Passage provided
-- begin --

FIELD OF THE INVENTION

This invention relates to magnetic gears of the type where sets of permanent magnets are carried on inner and outer rotors and ferromagnetic poles are provided on a modulator interposed between the inner and outer rotor, the poles modulating the magnetic field acting between the sets of permanent magnets to produce a gearing ratio between the inner and outer rotors.

BACKGROUND TO THE INVENTION Gears are used in many applications in which the rotational speed of an input source must be matched to the required rotational speed of an output load. In some cases, the output load must be rotated faster than the input source (e.g. in wind turbine applications) while in other applications the input source must rotate much faster than the output (e.g. ship propellers or industrial machinery). Mechanical gears are often employed for this purpose but suffer from the disadvantage that they are subject to wear, can overheat, are often damaged in an over-torque situation and require periodic lubrication and maintenance. Recently, magnetic gear arrangements have been developed that overcome some of the disadvantages associated with mechanical gears. Typically, magnetic gear arrangements include axially concentric inner and outer rotors that carry sets of permanent magnets. A set of ferromagnetic pole pieces is provided on a modulator which is interposed between the inner and outer rotor. The pole pieces modulate the magnetic field acting between the sets of permanent magnets to produce a gearing between the inner and outer rotors. In one variation, the pole pieces may be placed on one of the rotors and a set of permanent magnets carried on a stator.

Magnetic gears offer the advantage that the coupling between high speed and low speed rotors is essentially frictionless with the resultant saving in lubrication and maintenance needs. These gears cannot be damaged in over-torque situations as they merely slip once the maximum torque transmission has been overcome. One problem associated with the manufacture of magnetic gears is that the separately formed pole pieces must be embedded in the modulator in such a way that they permit high magnetic flux transmission but are also held securely in place so as to resist the radial, as well as tangential forces, acting on them due to the magnetic coupling with the pole pieces. Existing arrangements for mounting the pole pieces include moulding them into the modulator. This is an expensive and difficult manufacturing process and the pole pieces have been known to break free from their setting.

-- end --

Dataset content

-- begin --

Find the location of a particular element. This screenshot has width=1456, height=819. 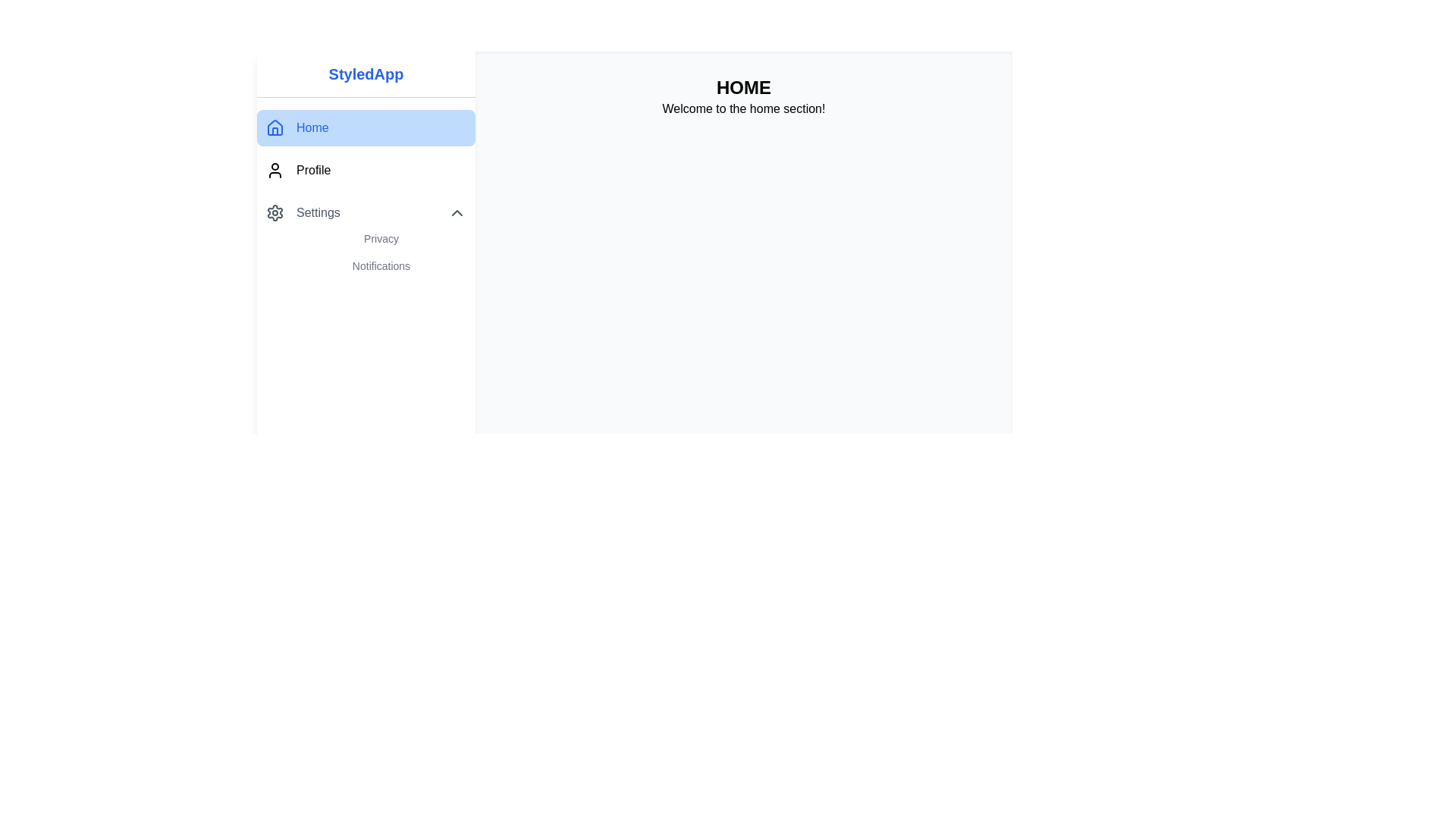

the text label reading 'Home' located in the main navigation menu, adjacent to a house-shaped icon is located at coordinates (312, 127).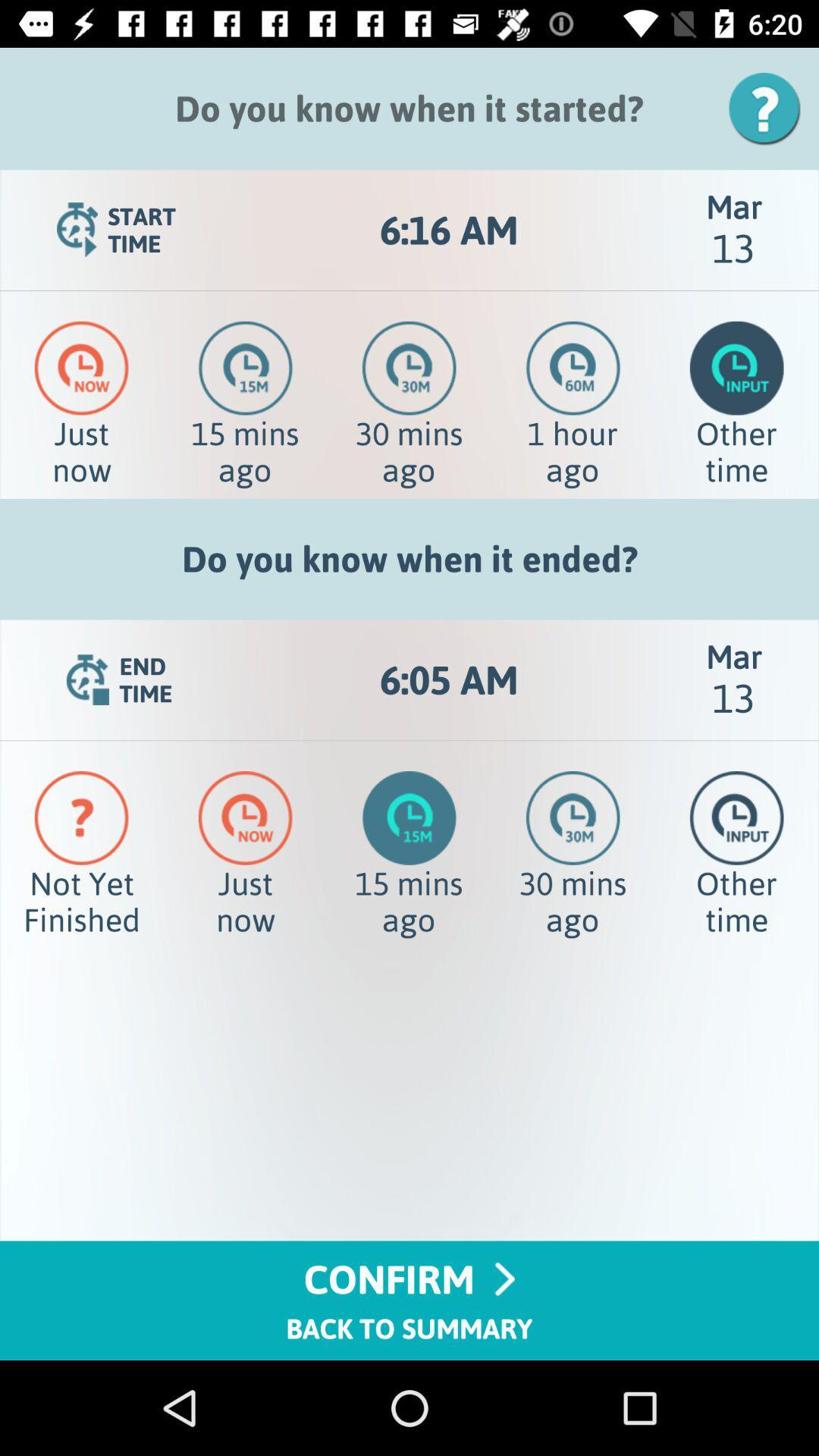 Image resolution: width=819 pixels, height=1456 pixels. What do you see at coordinates (573, 368) in the screenshot?
I see `the time icon` at bounding box center [573, 368].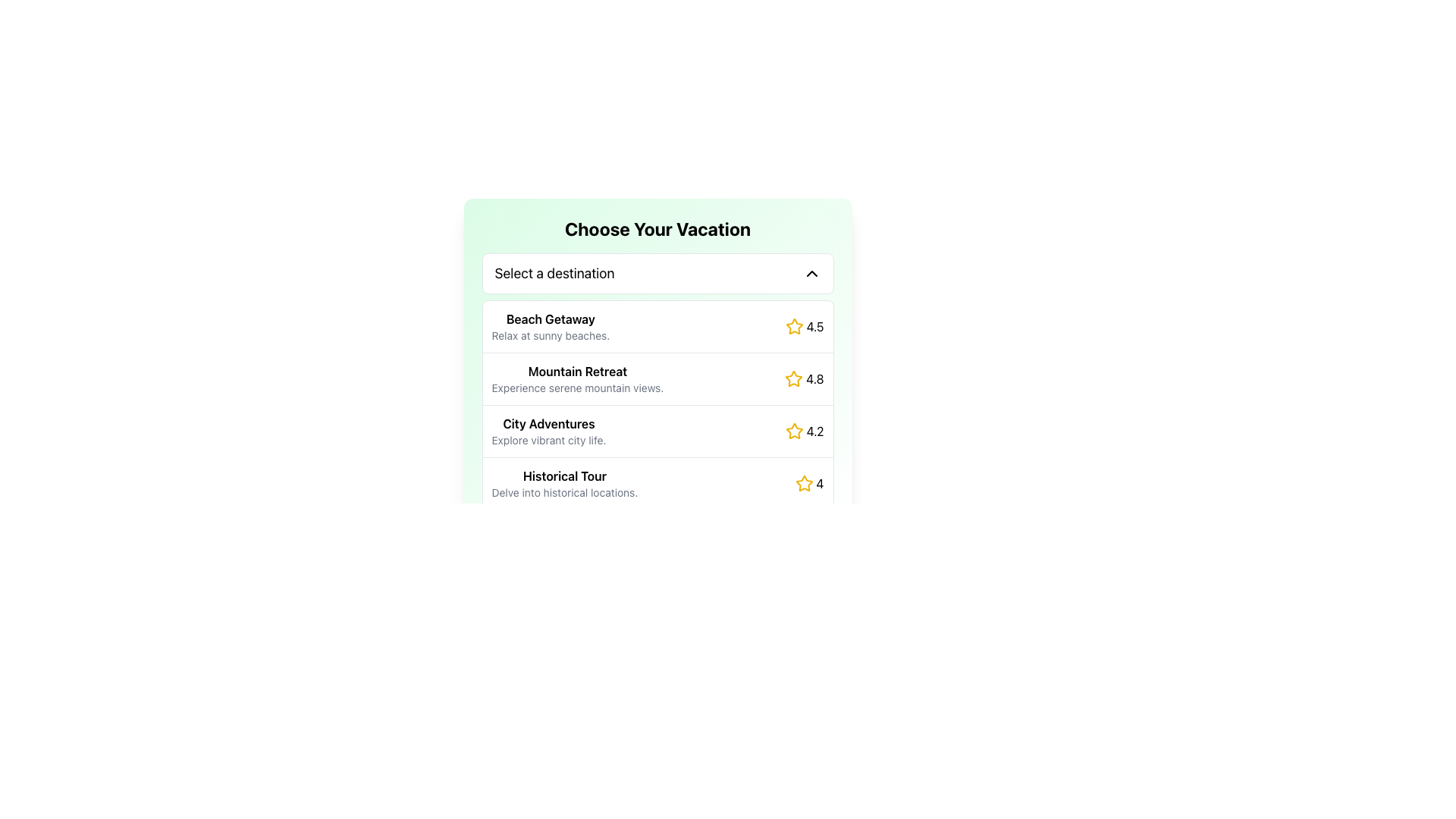 This screenshot has height=819, width=1456. Describe the element at coordinates (563, 475) in the screenshot. I see `text-label element serving as the title for the historical tour option in the vacation selection menu, positioned below 'City Adventures'` at that location.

-- end --

Short problem
Can you print everything in the magnetic gear text from "FIELD OF THE" down to "ratio between the inner and outer rotors.", word for word? None of the entries is needed here.

Written reply
FIELD OF THE INVENTION

This invention relates to magnetic gears of the type where sets of permanent magnets are carried on inner and outer rotors and ferromagnetic poles are provided on a modulator interposed between the inner and outer rotor, the poles modulating the magnetic field acting between the sets of permanent magnets to produce a gearing ratio between the inner and outer rotors.